Еще не пришло время спрашивать, почему Беатриче поменяла дочери имя. Джербер хотел, чтобы собеседник сначала излил душу. Поэтому принял бокал с аквавитом, но пить не стал.

– Я позволил себя обмануть. И она забрала у меня все.

Согласно сведениям, предоставленным Калиндри, Онельи Кателани стал антикваром по необходимости. Но психолог не стал пока допытываться, о каком обмане он говорит.

– Беатриче растратила целое состояние, – продолжал граф. – Осталось только имение в Сан-Джиминьяно. Я умолял ее передать его Кларе. Если выставить дом и земли на продажу, от покупателей отбоя не будет: объект ценный. Разумеется, вырученные деньги должны перейти к девочке, обеспечить ее будущее. Но Беатриче воспротивилась: чтобы я не мог вмешаться, через суд потребовала лишить меня родительских прав и выиграла процесс. – Он залпом осушил свой бокал.
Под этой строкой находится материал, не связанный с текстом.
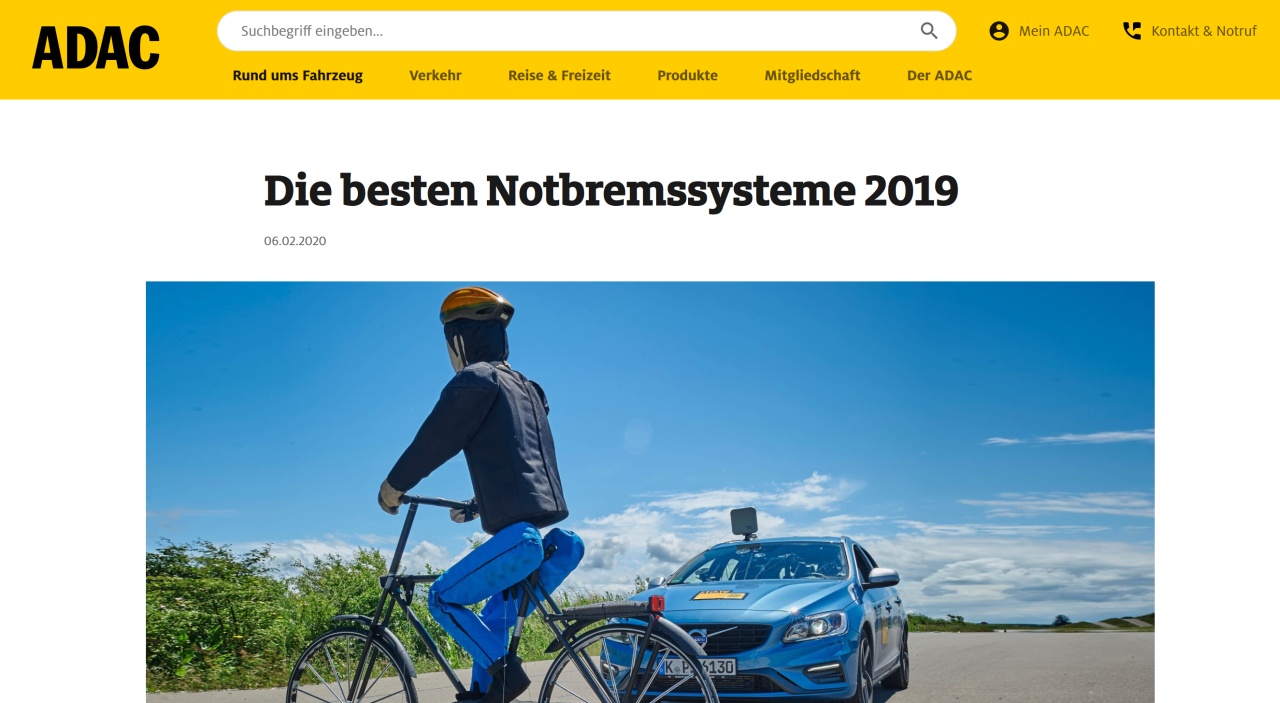Open the Rund ums Fahrzeug menu

(x=298, y=75)
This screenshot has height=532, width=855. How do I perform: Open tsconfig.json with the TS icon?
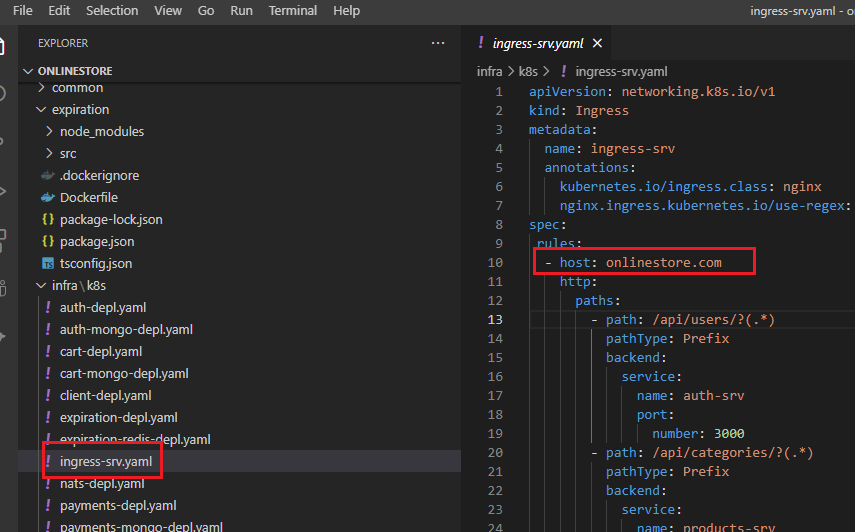click(95, 263)
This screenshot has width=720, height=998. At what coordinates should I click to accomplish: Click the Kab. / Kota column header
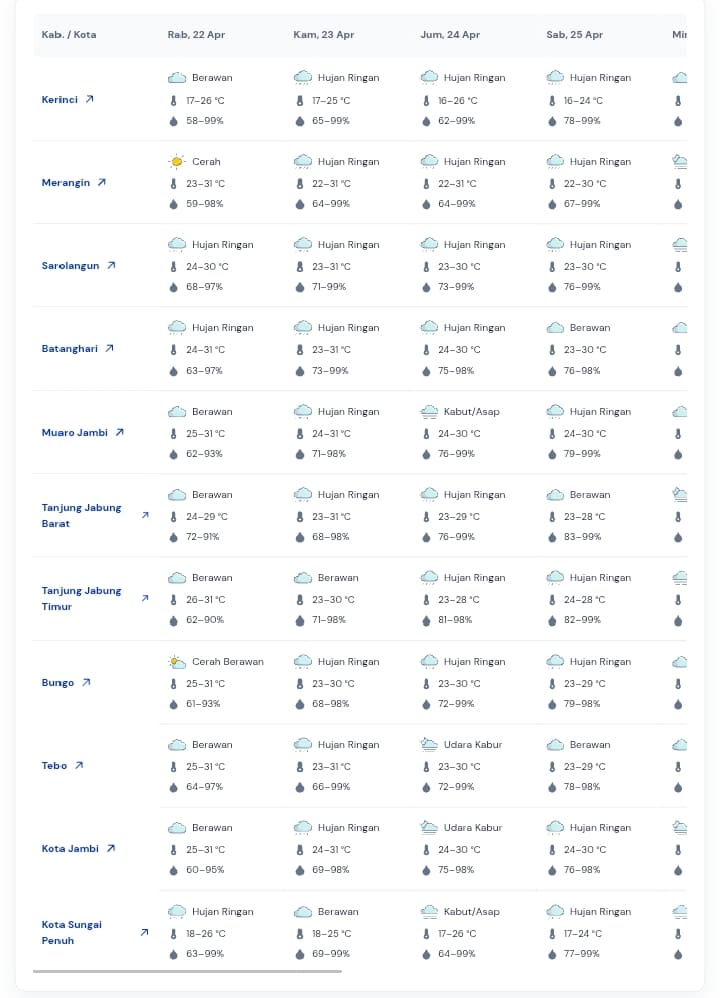(69, 35)
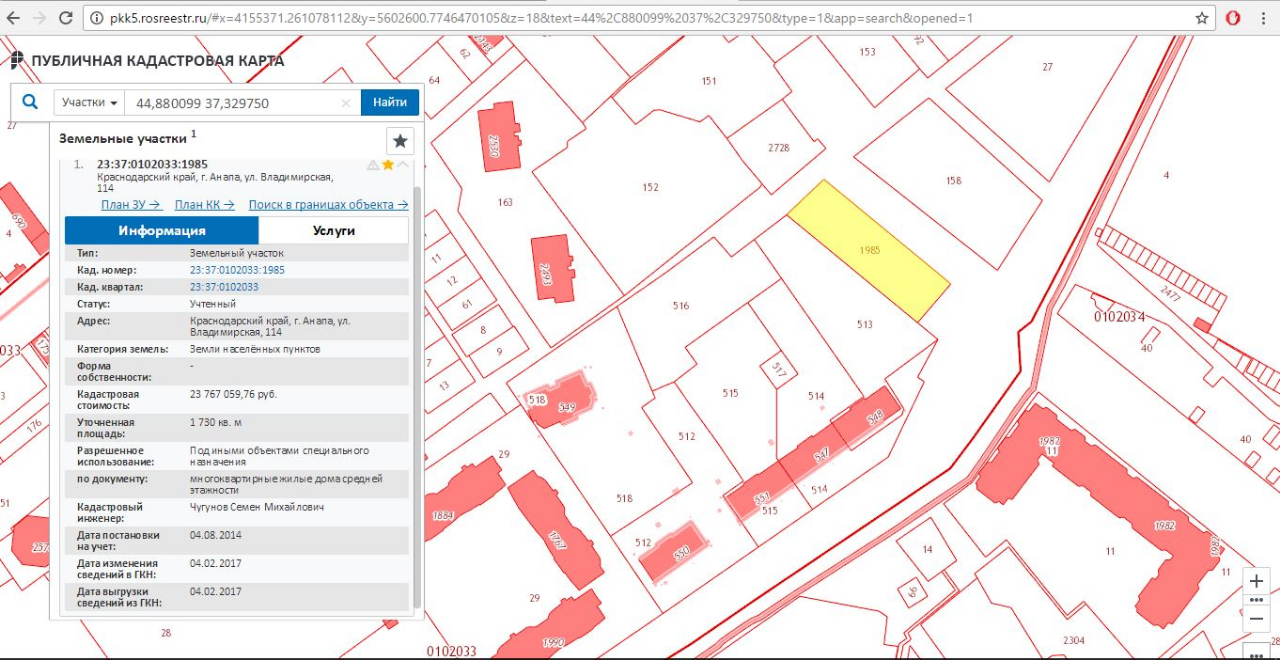Collapse the parcel 23:37:0102033:1985 result entry
The height and width of the screenshot is (660, 1280).
tap(403, 165)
– Суд лишил вас родительских прав? – переспросил Джербер; ему интересно было узнать причину такого сурового приговора.

Онельи Кателани опустил глаза.

– Ни ее, ни девочку я и пальцем не тронул, – стал защищаться он.

Но судьи были уверены, что Беатриче и ее дочь стали жертвами домашнего насилия. Психолог никак не мог установить, ошибались ли они и был ли человек, сидящий перед ним, действительно невиновен. Поскольку имущественные распри его тоже не занимали, он попробовал перевести разговор на другую тему:

– Ваша бывшая жена настаивает на паранормальных способностях девочки: она поручила вашу дочь заботам студентки, изучающей парапсихологию.

– А вы что об этом думаете? – спросил граф; ему не терпелось услышать мнение эксперта.

– Думаю, это чересчур для десятилетнего ребенка.

Онельи Кателани горестно усмехнулся:

– Кларе тринадцать.

Джербер был изумлен:

– Тринадцать?

– Очередная выдумка Беатриче. Готов поспорить, что девочка и сама не знает, сколько ей на самом деле лет.

К тому же изоляция и невозможность общаться со сверстниками подрывают ее психику, рассудил Джербер.

– И насчет агорафобии тоже – ни один специалист не ставил ей такой диагноз, – с вызовом проговорил граф.

О подозрении на шизофрению психолог даже не обмолвился.

– Какой смысл в том, чтобы лгать об имени и возрасте?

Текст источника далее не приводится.